> [SUPPLIED PASSAGE]
----------

Interface, 12(1): Organizing amidst COVID-19: Sharing Stories of Struggle (2020)

8 July 2020, dusan

“The world is on fire, with both fever and flame. After a few months of lockdown, things are erupting in new ways. The movement for Black Lives is demanding an end to anti-Black racism and conversations about abolishing the police are on late night television. In North America, a new world appears to be dawning, one that didn’t seem possible even a month ago. Meanwhile, in the new centre of global capitalism, the long-standing Hong Kong movement seems to be on the point of succumbing to a new wave of repression.

Around the world, movements are strategizing about how to ensure that no one is left behind. In April we put out a call for short pieces on this theme. We could see that the imminent arrival of the virus had generated many different struggles – initially pressure to force some states to take action in the first place, resistance to cuts and demanding benefits. Then came struggles characterized by mutual aid, efforts to protect essential workers, and the most vulnerable, such as the homeless, prisoners, the elderly and the undocumented.

----------

> [EXERCISES TO COMPLETE]
1. In the passage on organizing amidst COVID-19, in what month was the call for short pieces put out?
2. Pick up the passage on organizing amidst COVID-19 after its last sentence and carry it forward.

> [COLLECTED MATERIAL]
----------

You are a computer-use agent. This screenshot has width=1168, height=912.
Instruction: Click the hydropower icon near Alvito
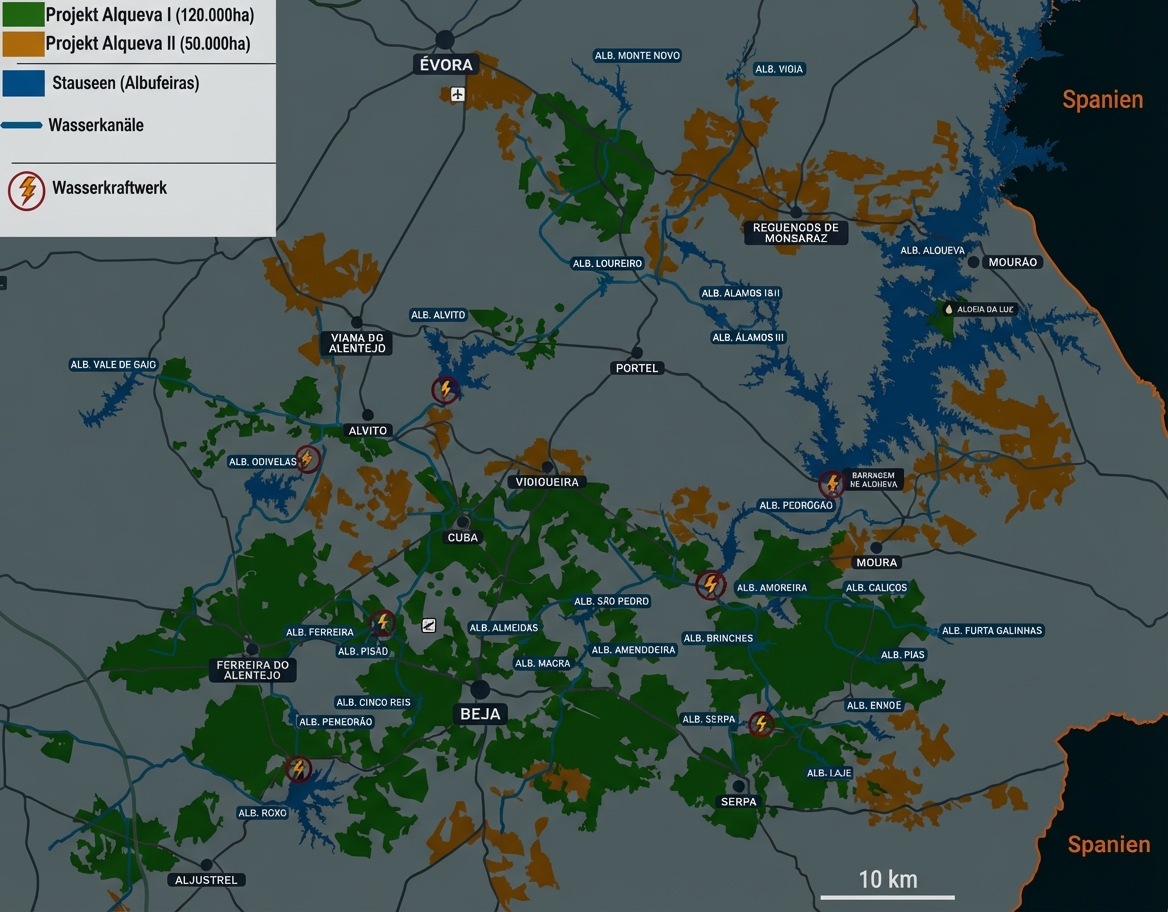click(443, 389)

----------

> [EXERCISE ANSWERS]
1. April

2.
This issue contains pieces originally written for our rolling coverage of movements in the virus, as well as a few pieces written especially for this special issue. They represent reflective activists and engaged researchers trying to grasp what their movements were doing, and what they should do, in an unprecedented situation.

The contributions reflect on movements in Argentina, Australia, Austria, Belize, Bosnia and Herzegovina, Brazil, Canada, China, Denmark, Egypt, France, Germany, Greece, Haiti, India, Iran, Ireland, Italy, Japan, Kenya, Mexico, Morocco, Pakistan, Russia, Serbia, Singapore, Spain, Switzerland, Syria, Turkey, the UK, the US and globally and are written in English, French, Portuguese and Spanish.” (from Editorial)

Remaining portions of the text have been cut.